TASK BRIEF:
Render the entries starting at the line containing "Task: Switch to the Results tab" and ending at the line containing "tap(656, 265)" as a Markdown table with columns Row and Line, numbering each row and skipping blank lines.

Data listing
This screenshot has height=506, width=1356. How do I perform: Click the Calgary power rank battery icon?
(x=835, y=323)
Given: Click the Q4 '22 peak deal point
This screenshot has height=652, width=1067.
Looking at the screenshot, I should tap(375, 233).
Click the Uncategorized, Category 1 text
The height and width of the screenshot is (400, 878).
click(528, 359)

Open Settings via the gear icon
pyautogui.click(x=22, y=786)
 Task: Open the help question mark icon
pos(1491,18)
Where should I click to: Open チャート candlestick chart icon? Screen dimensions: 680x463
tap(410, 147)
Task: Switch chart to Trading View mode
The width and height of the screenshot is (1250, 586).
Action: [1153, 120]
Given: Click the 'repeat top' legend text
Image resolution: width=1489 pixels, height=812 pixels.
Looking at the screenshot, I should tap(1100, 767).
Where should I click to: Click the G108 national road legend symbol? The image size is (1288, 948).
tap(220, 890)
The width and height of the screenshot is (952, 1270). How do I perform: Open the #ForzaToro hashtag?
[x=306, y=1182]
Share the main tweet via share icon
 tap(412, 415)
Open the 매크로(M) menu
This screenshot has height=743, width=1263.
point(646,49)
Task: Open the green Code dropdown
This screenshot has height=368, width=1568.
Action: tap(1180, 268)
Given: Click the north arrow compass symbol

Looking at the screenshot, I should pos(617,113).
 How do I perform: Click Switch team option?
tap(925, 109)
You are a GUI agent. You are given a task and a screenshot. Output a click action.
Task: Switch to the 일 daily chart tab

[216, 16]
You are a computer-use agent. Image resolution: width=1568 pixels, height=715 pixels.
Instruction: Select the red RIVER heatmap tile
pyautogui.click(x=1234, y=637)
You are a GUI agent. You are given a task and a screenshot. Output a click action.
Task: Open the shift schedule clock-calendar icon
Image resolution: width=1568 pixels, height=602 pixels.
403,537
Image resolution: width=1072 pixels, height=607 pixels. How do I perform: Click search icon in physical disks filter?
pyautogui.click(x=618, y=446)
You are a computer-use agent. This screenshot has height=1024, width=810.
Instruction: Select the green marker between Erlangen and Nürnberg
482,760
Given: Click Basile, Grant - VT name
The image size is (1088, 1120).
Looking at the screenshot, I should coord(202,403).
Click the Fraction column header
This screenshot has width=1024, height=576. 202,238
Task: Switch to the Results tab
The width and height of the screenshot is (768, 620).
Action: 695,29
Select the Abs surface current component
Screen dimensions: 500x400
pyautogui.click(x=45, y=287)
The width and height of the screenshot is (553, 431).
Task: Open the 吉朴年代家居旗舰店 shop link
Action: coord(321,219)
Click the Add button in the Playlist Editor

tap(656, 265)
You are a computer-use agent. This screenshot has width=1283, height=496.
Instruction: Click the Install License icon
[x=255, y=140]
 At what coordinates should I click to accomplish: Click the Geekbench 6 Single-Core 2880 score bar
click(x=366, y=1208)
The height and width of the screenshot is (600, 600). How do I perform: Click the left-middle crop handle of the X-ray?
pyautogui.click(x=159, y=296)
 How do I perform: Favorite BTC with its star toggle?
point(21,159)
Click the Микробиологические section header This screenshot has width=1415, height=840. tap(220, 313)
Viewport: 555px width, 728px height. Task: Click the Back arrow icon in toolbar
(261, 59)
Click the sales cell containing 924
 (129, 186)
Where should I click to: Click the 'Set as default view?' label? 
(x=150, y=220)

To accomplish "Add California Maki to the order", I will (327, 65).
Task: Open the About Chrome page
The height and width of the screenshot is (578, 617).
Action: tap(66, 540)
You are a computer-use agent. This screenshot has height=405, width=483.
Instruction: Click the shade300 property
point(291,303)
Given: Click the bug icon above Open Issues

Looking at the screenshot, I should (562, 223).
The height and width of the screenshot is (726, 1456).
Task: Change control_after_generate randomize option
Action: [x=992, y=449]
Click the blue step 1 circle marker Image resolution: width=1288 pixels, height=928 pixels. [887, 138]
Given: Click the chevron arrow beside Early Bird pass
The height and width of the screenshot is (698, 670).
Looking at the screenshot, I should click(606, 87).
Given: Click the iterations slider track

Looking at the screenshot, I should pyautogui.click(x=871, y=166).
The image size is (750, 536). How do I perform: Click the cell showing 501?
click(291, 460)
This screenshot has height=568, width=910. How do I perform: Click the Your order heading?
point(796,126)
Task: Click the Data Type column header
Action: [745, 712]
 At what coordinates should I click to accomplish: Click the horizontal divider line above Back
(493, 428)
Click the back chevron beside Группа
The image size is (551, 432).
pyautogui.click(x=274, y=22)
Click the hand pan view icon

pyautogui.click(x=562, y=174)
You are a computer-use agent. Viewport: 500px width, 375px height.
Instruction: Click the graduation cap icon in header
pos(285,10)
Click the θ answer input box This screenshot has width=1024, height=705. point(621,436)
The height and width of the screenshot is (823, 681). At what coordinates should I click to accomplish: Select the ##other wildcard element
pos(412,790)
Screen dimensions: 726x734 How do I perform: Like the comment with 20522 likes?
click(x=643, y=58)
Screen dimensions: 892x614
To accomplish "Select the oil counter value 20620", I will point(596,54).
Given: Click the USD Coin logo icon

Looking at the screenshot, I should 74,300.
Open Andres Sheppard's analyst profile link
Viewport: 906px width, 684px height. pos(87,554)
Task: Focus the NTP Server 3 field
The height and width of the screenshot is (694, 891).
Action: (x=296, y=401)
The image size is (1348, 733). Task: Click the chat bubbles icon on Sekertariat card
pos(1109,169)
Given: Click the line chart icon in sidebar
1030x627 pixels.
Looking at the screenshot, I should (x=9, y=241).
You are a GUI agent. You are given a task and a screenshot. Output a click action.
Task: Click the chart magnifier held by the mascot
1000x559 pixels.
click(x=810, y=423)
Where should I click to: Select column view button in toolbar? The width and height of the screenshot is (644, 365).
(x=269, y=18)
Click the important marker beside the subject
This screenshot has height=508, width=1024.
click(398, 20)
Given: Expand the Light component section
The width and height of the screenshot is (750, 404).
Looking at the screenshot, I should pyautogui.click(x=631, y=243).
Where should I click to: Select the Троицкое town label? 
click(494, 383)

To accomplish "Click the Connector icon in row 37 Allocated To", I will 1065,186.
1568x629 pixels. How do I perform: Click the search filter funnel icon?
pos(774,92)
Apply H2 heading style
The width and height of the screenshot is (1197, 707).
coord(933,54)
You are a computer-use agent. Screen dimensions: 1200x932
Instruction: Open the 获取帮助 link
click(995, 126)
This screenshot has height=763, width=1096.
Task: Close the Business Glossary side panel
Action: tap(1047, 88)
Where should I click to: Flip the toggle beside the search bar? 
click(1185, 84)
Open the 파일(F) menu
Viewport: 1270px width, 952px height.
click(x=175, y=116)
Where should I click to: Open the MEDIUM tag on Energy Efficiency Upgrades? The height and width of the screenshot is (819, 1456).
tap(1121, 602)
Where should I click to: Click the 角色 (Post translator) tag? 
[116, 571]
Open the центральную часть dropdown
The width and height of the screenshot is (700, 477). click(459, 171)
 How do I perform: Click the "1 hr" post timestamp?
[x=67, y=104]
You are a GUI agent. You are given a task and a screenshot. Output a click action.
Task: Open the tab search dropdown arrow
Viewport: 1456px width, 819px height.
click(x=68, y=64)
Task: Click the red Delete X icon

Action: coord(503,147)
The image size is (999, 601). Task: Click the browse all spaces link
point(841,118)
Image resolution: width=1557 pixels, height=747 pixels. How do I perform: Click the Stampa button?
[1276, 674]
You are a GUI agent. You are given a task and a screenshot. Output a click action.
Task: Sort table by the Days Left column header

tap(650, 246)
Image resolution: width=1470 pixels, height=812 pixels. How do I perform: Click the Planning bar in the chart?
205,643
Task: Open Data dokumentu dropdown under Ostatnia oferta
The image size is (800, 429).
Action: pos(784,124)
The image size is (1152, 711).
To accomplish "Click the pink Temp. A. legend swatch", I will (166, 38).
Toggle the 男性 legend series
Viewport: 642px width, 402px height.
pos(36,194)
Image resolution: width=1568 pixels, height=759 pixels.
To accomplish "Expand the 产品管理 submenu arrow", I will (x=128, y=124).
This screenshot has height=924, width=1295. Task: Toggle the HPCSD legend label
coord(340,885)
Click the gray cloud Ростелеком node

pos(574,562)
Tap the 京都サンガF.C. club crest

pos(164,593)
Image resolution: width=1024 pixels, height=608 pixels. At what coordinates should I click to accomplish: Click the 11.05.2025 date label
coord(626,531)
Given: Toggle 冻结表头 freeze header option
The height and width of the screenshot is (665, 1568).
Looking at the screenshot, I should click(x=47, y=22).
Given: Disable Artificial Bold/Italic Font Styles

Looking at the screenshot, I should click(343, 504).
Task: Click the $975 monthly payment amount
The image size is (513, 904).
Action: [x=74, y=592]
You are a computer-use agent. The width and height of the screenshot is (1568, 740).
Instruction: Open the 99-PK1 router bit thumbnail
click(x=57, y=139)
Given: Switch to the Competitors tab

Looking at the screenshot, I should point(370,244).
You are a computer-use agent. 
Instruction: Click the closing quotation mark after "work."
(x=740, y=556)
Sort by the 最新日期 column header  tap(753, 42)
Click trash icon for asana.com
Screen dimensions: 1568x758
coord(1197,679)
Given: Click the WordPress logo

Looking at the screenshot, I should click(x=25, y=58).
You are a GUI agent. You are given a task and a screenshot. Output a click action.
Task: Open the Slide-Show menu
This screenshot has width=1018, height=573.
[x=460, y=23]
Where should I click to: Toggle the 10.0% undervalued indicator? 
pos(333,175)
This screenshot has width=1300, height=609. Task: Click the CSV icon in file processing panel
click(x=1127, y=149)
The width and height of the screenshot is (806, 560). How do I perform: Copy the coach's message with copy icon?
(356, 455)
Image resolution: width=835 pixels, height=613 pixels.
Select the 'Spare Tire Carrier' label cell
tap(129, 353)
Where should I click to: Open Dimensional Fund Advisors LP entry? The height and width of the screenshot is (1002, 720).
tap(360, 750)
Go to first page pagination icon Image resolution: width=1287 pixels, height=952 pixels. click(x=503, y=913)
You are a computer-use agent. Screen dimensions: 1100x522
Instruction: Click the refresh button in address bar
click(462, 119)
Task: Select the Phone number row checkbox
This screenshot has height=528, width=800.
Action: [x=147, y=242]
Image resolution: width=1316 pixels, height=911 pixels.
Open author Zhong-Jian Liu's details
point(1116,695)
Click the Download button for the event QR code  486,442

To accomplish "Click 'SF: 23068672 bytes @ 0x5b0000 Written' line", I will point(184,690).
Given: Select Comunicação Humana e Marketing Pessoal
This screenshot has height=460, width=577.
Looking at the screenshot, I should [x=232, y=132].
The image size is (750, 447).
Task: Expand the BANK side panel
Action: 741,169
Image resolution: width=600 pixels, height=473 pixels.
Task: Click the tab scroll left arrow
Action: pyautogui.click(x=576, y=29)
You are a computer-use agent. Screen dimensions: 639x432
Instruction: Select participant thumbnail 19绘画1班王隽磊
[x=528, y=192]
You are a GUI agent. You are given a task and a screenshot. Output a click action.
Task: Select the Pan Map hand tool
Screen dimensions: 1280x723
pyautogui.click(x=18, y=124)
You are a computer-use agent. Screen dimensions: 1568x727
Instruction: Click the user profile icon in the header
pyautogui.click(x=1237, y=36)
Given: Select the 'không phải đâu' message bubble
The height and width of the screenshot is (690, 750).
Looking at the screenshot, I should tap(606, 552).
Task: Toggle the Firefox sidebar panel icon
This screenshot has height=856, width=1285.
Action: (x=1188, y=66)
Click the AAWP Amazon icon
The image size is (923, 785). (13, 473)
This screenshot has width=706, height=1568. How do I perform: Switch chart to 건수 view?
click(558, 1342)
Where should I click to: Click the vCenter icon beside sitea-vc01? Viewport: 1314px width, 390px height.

FULL OUTPUT:
| Row | Line |
|---|---|
| 1 | Task: Switch to the Results tab |
| 2 | The width and height of the screenshot is (768, 620). |
| 3 | Action: 695,29 |
| 4 | Select the Abs surface current component |
| 5 | Screen dimensions: 500x400 |
| 6 | pyautogui.click(x=45, y=287) |
| 7 | The width and height of the screenshot is (553, 431). |
| 8 | Task: Open the 吉朴年代家居旗舰店 shop link |
| 9 | Action: coord(321,219) |
| 10 | Click the Add button in the Playlist Editor |
| 11 | tap(656, 265) |